**ASSIGNMENT:** In the paper summary below, turn the paragraph that begins "This paper develops a unified framework" into a short list that keeps its main facts.

**PASSAGE PROVIDED:**

A unified Casson-Lin invariant for the real forms of SL(2)

TL;DR

This paper develops a unified framework for counting certain group representations of knot complements into $SU(2)$ and $SL(2, r)$, linking these counts to topological invariants and applications in 3-manifold theory.

Contribution

It introduces a unified count for $SL(2, r)$ representations based on $SU(2)$ counts and a new integer invariant, enabling new topological applications.

Findings

The $SL(2, r)$ count is determined by the $SU(2)$ count and an integer $h(K)$.

Established the existence of $SL(2, r)$ representations under elementary conditions.

Proved many 3-manifold groups are left-orderable using these invariants.

**DATASET RECORDS:**
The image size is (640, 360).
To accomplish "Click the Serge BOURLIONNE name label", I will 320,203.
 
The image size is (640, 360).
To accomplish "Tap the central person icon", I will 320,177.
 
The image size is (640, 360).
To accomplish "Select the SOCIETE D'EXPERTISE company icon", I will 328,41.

**TASK SOLUTION:**
- Develops a unified framework for counting certain group representations of knot complements
- The representations are into $SU(2)$ and $SL(2, r)$
- Links these counts to topological invariants
- Links them to applications in 3-manifold theory